Microsoft Discloses More Customer Emails Accessed by Russian Hacker Group Midnight Blizzard

Microsoft has revealed that a Kremlin-backed hacker group, Midnight Blizzard, gained access to more customer emails than originally disclosed in the January breach of the company’s internal systems. The tech giant is now in the process of informing additional customers that their emails were accessed by the Russian nation-state hacker group.

The spokesperson for Microsoft stated that they are providing increased detail to customers who have already been notified, as well as issuing new notifications. The company is committed to sharing information with customers as their investigation into the breach continues.

The breach, first disclosed in a January filing with the US Securities and Exchange Commission, revealed that the hackers had accessed emails from the company’s senior leadership team, cybersecurity, and legal department employees. The hackers had also attempted to contact Microsoft customers using the stolen credentials.
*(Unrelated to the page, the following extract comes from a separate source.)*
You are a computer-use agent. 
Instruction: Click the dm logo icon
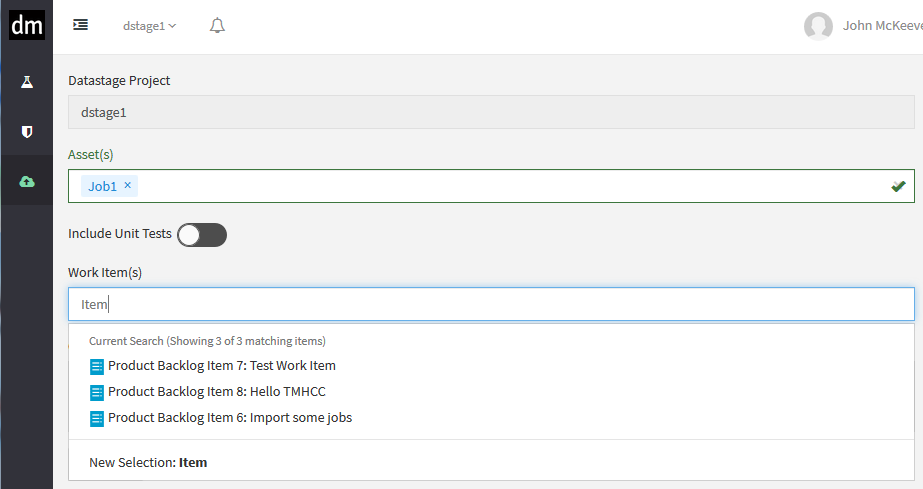[x=26, y=26]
Further investigations by Microsoft found that its US government Azure clients were also being actively targeted by the hackers. The US Cybersecurity and Infrastructure Security Agency issued an emergency directive to federal agencies in April in response to the ongoing threat.

Midnight Blizzard, also known as Nobelium, APT29, or Cozy Bear, was responsible for the SolarWinds hack in 2020. The state-sponsored threat actors were also behind a phishing campaign targeting EU government agencies providing aid to Ukraine. Microsoft has not disclosed which corporate customers have been made vulnerable by the breach.